Und an dieser Stelle müssen wir jetzt mal die Metapher wechseln, um die Häschensache noch klarer zu stellen: Bob Dylans Musik ist wie der Stamm eines Mammutbaumes. Die Wurzeln dieses Baumes reichen hinab in die weitverzweigten Gründe der Blues- und Country-Tradition der USA. Die verästelte Krone ist das, was aus Dylans Songs hervorgegangen ist. Die Byrds, die Beatles, Folk, Folkrock, Nobelpreis … und unendlich viel mehr. Und ein klitzekleines Zweigchen in der Krone des Dylan-Baumes, das sind Wolfgang Niedecken und seine Band BAP. Ein deutsches Regionalphänomen mit landesweitem Echo. Wenn man sich Diedrich Diederichsens Diktum von der Sekundarität deutscher Popmusik verdeutlichen will: Voilà!
Außerdem ist Niedeckens Spät-68er-Lässigskeits-Phrasendrescherei ziemlich nervig. »Keine Ahnung, was die geraucht haben« oder »Anyway« oder es wird nichts mit dem »Schönheitsschlaf«. Und noch schlimmer: »auf der Matte stehen«, den Dreh mussten wir »canceln«. Dazu solche Sprüche wie: »sich einen reinlöten« oder »zur Brust nehmen«. So sprechen Leute, die sich selber gerne reden hören. Es fehlt nur das pseudobescheidene Personal-Possessiv-Pronomen »meinereiner«.
Aber abgesehen von der hybriden Häschenhaftigkeit des Erzählers und der hohen Phrasendichte hat das Buch ein geniales Konzept. Niedecken erzählt auf vielen Ebenen und verliert dabei nie die Übersicht.

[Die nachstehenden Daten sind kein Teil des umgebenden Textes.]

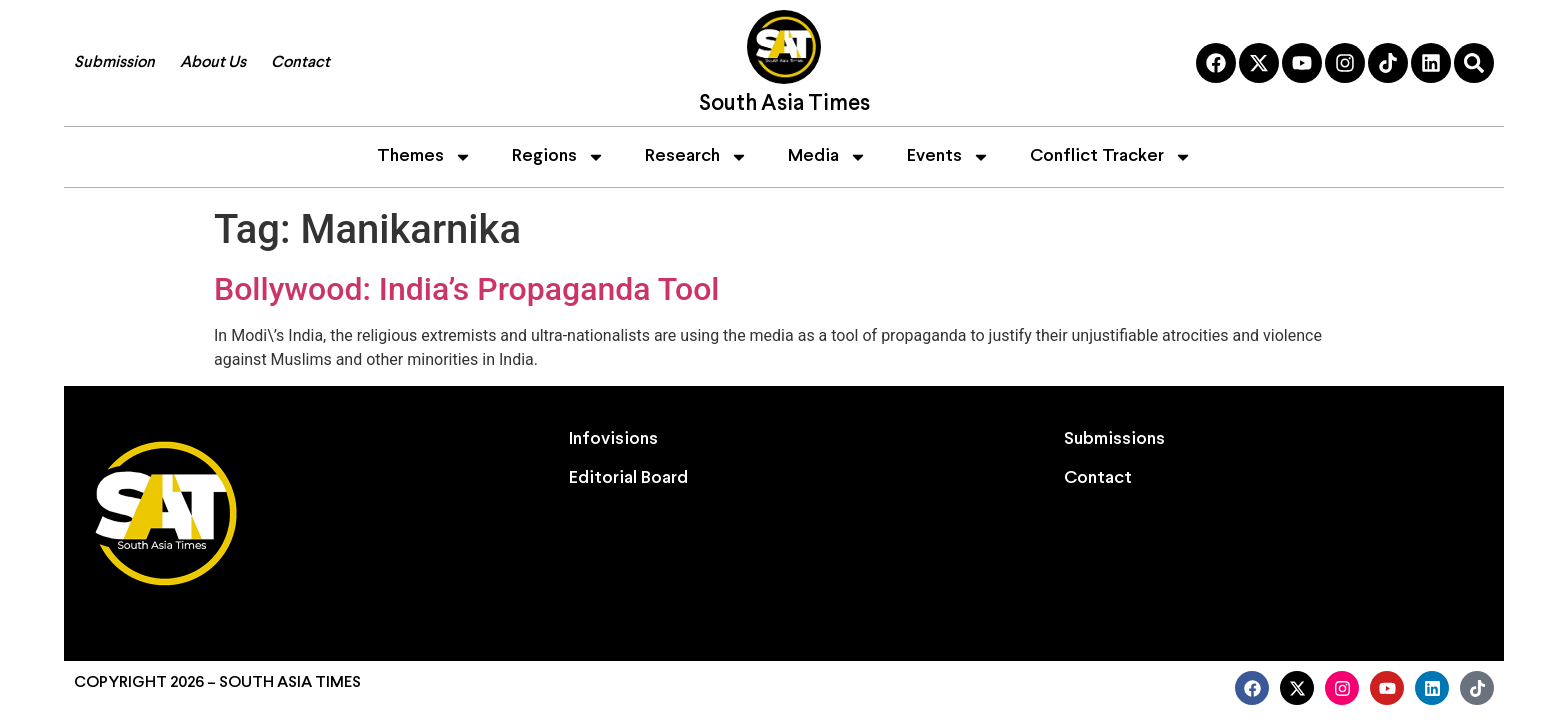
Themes (424, 157)
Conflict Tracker (1111, 157)
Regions (558, 157)
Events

Den roten Faden bildet die Geschichte, wie er im Jahr 2017 mit dem österreichischen Videoregisseur Hannes Rossacher (der wäre das Hündchen in der Häschen-Metapher) eine Dokumentation über Bob Dylan gedreht hat. Dafür reist der Doku-Tross quer durch die USA, um an den wichtigsten Lebensstationen Dylans haltzumachen. Also eine Art Wallfahrt. Es geht von Washington nach New York und Woodstock, also zu Dylans Leben in den 60ern. Dann geht es in den Norden nach Duluth und Hibbing, wo Dylan seine Kindheit und Jugend verbrachte. Und schließlich nach New Orleans, San Francisco, Los Angeles und San Diego, wo am Ende alle Stars landen, wenn sie genug Geld verdient haben.
Einer der vielen Erzählfäden ist Dylans Leben, das Niedecken anhand der Reisestationen abhandelt. Bei diesem Thema ist er natürlich absolut sattelfest. Das Heldenverehrungspathos hält sich in erträglichen Grenzen. Gleichzeitig bringt Niedecken das Kunststück fertig, sein eigenes Leben und seine Karriere als Musiker entlang von Dylans Karrierestationen assoziativ zu verbinden. Dazwischen webt Niedecken immer wieder Erinnerungen an frühere Reisen in die USA ein. Und natürlich berichtet er, wie Dylans Musik das Schreiben seiner eigenen Songs beeinflusst hat. Und das Faszinierende ist: Das liest sich weg wie nix. Und hinterher weiß man etwas über die USA, Dylan und Niedecken. Trotz aller Häschenhaftigkeit.
Wolfgang Niedecken über Bob Dylan. KiWi-Musikbibliothek, Band 11, 240 S., geb., 14 €.